__What the task requires__. Please copy the records below word for word, leaving out the pictures.

__Saved entries__.
· · · · ·
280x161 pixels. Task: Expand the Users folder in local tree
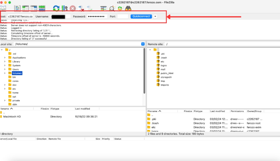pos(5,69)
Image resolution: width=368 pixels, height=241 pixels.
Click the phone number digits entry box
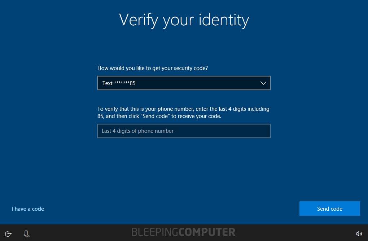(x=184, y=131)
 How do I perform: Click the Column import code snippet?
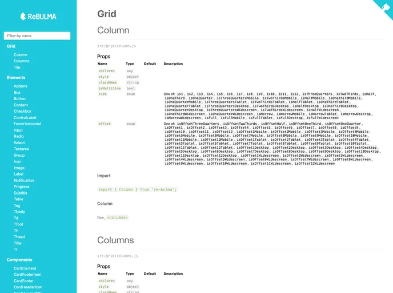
· · · · ·
__Your response__.
280x161 pixels. Task: Expand the Users folder in local tree
pos(5,69)
Image resolution: width=368 pixels, height=241 pixels.
Click the phone number digits entry box
(x=184, y=131)
 How do I perform: Click the Column import code snippet?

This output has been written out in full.